[Selected excerpt]:
↓↓↓

The road map's basic logic is that if the Palestinians stop terror, they will receive much of what they want, including an independent state and freezing of settlements. The road map rejects terror as a tool for political gain, and promises to reward the Palestinians if they succeed in halting it. Morally, I don't see how the Americans can extract Israeli payment for a Palestinian halt to terror. Historically, such a move would be a tragic error. Conceivably, we are at the dawn of a new understanding in the Middle East; some Arabs are beginning to understand that terror and force lead nowhere. A forced adoption of the road map means regression, broadcasting to the Arabs that terror will be rewarded. As such, it is a historical and moral travesty.
What about Palestinian Democratization?
America's long-range goal for the region may also be the most significant one for its influence on future Israeli-Palestinian relations. The Palestinian community is a prime candidate for democratization. It is better equipped for democracy than Egypt, Jordan, Syria, or Saudi Arabia, for its political system is not entrenched. Nor does it have the problems of Syria, Saudi Arabia, or Jordan, where minorities control the majority. Furthermore, having lived with Israel since 1967, the Palestinians have actually experienced democracy first hand. If the Americans succeed in catalyzing the democratization of Iraq, this could have important ramifications for relations between Israel and the Palestinians. If the process now beginning in Iraq changes the entire Middle East, this could augur well for the Jewish state in the Middle East, which knows how to deal with democracies.

↑↑↑

[Dataset excerpts]:
↓↓↓

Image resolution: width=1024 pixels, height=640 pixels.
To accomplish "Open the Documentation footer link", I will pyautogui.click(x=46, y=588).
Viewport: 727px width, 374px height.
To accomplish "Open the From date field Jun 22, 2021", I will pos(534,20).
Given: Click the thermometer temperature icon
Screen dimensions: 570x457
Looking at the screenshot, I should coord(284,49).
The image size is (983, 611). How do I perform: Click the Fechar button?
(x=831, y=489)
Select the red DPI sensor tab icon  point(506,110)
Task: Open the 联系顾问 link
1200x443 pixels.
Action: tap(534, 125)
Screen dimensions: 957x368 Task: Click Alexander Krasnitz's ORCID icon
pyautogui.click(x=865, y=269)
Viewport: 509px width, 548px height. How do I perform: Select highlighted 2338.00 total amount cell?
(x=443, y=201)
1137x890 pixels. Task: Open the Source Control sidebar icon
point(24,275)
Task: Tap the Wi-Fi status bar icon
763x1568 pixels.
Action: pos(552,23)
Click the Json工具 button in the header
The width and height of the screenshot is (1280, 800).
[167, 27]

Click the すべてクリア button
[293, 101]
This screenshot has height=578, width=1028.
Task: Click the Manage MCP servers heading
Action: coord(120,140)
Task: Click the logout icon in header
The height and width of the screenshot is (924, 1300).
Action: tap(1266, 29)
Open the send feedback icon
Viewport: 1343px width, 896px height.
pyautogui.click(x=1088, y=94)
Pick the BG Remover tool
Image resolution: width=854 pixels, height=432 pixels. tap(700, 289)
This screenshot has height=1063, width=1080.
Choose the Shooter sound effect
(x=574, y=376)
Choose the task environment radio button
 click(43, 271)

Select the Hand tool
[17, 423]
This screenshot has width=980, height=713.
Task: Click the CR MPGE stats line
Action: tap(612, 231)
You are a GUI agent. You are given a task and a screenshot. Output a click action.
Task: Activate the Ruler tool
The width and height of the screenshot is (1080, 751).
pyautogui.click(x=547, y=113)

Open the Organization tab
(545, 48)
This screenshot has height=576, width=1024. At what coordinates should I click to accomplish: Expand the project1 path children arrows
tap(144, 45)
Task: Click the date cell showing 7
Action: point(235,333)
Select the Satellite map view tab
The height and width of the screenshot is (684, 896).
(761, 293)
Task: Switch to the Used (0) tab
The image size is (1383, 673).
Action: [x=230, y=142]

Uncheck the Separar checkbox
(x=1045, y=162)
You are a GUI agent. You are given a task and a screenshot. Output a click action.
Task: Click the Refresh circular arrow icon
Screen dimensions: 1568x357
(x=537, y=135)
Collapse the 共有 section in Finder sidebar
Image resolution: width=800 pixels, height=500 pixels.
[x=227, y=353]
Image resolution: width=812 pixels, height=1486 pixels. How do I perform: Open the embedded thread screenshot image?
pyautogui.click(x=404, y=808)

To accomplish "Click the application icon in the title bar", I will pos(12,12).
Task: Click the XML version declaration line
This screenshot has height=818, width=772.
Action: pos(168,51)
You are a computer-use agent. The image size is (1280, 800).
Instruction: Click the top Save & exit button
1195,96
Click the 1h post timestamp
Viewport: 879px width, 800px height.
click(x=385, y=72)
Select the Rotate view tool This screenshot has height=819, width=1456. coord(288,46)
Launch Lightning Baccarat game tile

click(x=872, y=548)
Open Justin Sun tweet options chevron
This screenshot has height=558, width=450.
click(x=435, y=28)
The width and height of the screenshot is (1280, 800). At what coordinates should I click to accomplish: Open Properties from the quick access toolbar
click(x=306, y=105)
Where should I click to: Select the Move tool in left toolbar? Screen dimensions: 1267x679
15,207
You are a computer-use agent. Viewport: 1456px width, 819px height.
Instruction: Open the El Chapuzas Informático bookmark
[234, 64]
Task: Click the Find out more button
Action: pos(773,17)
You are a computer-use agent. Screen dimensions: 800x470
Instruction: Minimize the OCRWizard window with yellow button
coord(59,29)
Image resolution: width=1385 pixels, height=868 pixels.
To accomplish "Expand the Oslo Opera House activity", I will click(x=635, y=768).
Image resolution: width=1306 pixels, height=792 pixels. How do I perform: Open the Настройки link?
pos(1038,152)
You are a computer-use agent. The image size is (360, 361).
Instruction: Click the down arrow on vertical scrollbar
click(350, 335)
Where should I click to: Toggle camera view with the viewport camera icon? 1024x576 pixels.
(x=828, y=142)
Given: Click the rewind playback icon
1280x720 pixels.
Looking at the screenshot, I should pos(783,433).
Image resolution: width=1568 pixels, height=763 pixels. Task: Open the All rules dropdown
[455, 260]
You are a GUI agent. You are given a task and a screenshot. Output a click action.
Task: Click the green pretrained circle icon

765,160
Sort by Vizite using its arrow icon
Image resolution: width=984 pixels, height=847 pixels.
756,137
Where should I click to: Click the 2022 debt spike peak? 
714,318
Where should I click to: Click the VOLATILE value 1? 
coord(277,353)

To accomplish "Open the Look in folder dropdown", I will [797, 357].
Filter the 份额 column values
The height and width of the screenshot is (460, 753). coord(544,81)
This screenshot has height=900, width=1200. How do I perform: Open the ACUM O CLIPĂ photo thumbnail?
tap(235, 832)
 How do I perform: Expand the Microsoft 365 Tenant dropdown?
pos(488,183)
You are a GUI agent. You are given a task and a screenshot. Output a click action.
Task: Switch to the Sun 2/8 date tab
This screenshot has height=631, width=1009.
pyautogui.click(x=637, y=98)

↑↑↑

[Written request 1]:
For each statement about the road map excerpt, answer yes or no and quote the exact words of the text that decide it. (a) The Palestinian community is described as better equipped for democracy than Egypt. (b) The road map is said to endorse terror as a tool for political gain. (c) The Palestinians are said to have experienced democracy since 1967.
[Written request 2]:
Transcribe the part of the road map excerpt starting at "America's long-range goal" and ending at "deal with democracies.".

[Worked answer 1]:
(a) Yes: "It is better equipped for democracy than Egypt, Jordan, Syria, or Saudi Arabia"
(b) No: "The road map rejects terror as a tool for political gain"
(c) Yes: "having lived with Israel since 1967, the Palestinians have actually experienced democracy first hand"

[Worked answer 2]:
America's long-range goal for the region may also be the most significant one for its influence on future Israeli-Palestinian relations. The Palestinian community is a prime candidate for democratization. It is better equipped for democracy than Egypt, Jordan, Syria, or Saudi Arabia, for its political system is not entrenched. Nor does it have the problems of Syria, Saudi Arabia, or Jordan, where minorities control the majority. Furthermore, having lived with Israel since 1967, the Palestinians have actually experienced democracy first hand. If the Americans succeed in catalyzing the democratization of Iraq, this could have important ramifications for relations between Israel and the Palestinians. If the process now beginning in Iraq changes the entire Middle East, this could augur well for the Jewish state in the Middle East, which knows how to deal with democracies.